Rhizome-Conifer / conifer

Collect and revisit web pages.
https://conifer.rhizome.org
Apache License 2.0
1.47k stars 117 forks source link

Ability to replay google searches #553

Open michaelconnor opened 6 years ago

michaelconnor commented 6 years ago

When making a google search, Google adds random gibberish to the end of the URL. So when you webrecord a google search, you won't be able to replay the search - hitting the button will generate a new string of gibberish, and it will show as page not found. is there a way that webrecorder could ignore the random parts of the url, and give you the recorded results page when you reperform the search in replay mode? This has come up for me more than 1x -

recent example

Google search page: https://webrecorder.io/michaeleatsfood/google-searches/20180612145914/https://www.google.com/?gws_rd=ssl

Trying to reproduce my search ("hello") yields: The url https://www.google.com/search?source=hp&ei=wt8fW6DlLsyTzwKtt4y4BQ&q=hello&oq=hello&gs_l=psy-ab.3..0l4j0i131k1j0j0i131k1j0l3.886.1371.0.1677.5.5.0.0.0.0.67.166.4.4.0....0...1.1.64.psy-ab..1.4.166....0.VznbaPErFFU was not found in the archive.

archived results page: https://webrecorder.io/michaeleatsfood/google-searches/20180612145957/https://www.google.com/search?source=hp&ei=wt8fW6DlLsyTzwKtt4y4BQ&q=hello&oq=hello&gs_l=psy-ab.12...0.0.3.3064.0.0.0.0.0.0.0.0..0.0....0...1..64.psy-ab..0.0.0....0.AqahdaLaFYc

Basically everything after gs_l seems like gibberish.
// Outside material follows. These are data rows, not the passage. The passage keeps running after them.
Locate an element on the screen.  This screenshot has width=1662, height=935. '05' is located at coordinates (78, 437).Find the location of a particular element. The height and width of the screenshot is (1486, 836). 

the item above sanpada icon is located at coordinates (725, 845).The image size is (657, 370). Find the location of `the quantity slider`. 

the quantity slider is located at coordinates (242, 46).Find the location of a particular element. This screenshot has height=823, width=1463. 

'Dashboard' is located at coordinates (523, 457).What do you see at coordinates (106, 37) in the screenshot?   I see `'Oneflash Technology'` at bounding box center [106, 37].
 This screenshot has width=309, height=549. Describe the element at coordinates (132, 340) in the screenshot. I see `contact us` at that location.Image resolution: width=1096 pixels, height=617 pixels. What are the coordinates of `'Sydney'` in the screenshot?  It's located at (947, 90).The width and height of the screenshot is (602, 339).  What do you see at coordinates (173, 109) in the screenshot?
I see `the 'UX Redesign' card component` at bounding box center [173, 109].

here is an old example, I seem to recall that this once worked:

Google Search page: https://webrecorder.io/michaeleatsfood/juliaweistreach/list/bookmarks/b9/20150709131257/https://www.google.com/webhp?hl=en#hl=en

Trying to recreate my recorded search ("parbunkells") lands me on https://webrecorder.io/michaeleatsfood/juliaweistreach/list/bookmarks/b9/20150709131257/https://www.google.com/webhp?hl=en#hl=en&q=parbunkells

https://webrecorder.io/michaeleatsfood/juliaweistreach/20150617150801/https://www.google.com/search?q=parbunkells

michaelconnor commented 6 years ago

This would be specifically helpful for archiving Therevolvinginternet.com - the proposal is to make a webrecorder recording of various google searches, and then embed the webrecorder recording within the rotating iframe :-/

michaelconnor commented 6 years ago

Relevant parameters: ?q=boop (I searched boop)

Optional params If people use search tools: &tbs=qdr:h (past hour) &tbs=qdr:d (past day) &tbs=qdr:w (past week) &tbs=qdr:m (past month) &tbs=qdr:y (past year) &tbs=cdr%3A1%2Ccd_min%3AYYYY%2Ccd_max%3AYYYY (from YYYY to YYYY) &tbas=0 is default, but this param seems unecessary.

&tbm=isch IMAGES &tbm=vid VIDEO &tbm=shop Guess

I couldnt figure out a parameter for language - it seems to have to do with cookies.

michaelconnor commented 6 years ago

Other params: PARAMS THAT SHOW WHEN LOGGEDOUT &oq=boop (ORIGINAL QUERY?) &aqs=chrome.0.69i59j69i61l2j69i60.1228j0j1 &sourceid=chrome &ie=UTF-8

PARAMS THAT SHOW FOR A LOGGED IN USER ONLY &tbas= - probably a token thing - ignore &source= surveillance gibberish &sa - gibberish &ved - seems like gibberish &biw - only when logged in, for me it's always 1098 &bih=639 &dpr=2.5

michaelconnor commented 6 years ago

so in summary, definitely don't ignore &tbm, and &tbas is relevant if not 0

michaelconnor commented 6 years ago

@ikreymer im sorry to bother - i need to know if this is likely to/possible to happen soon (like in the next few days?), otherwise i'll plan to proceed without it!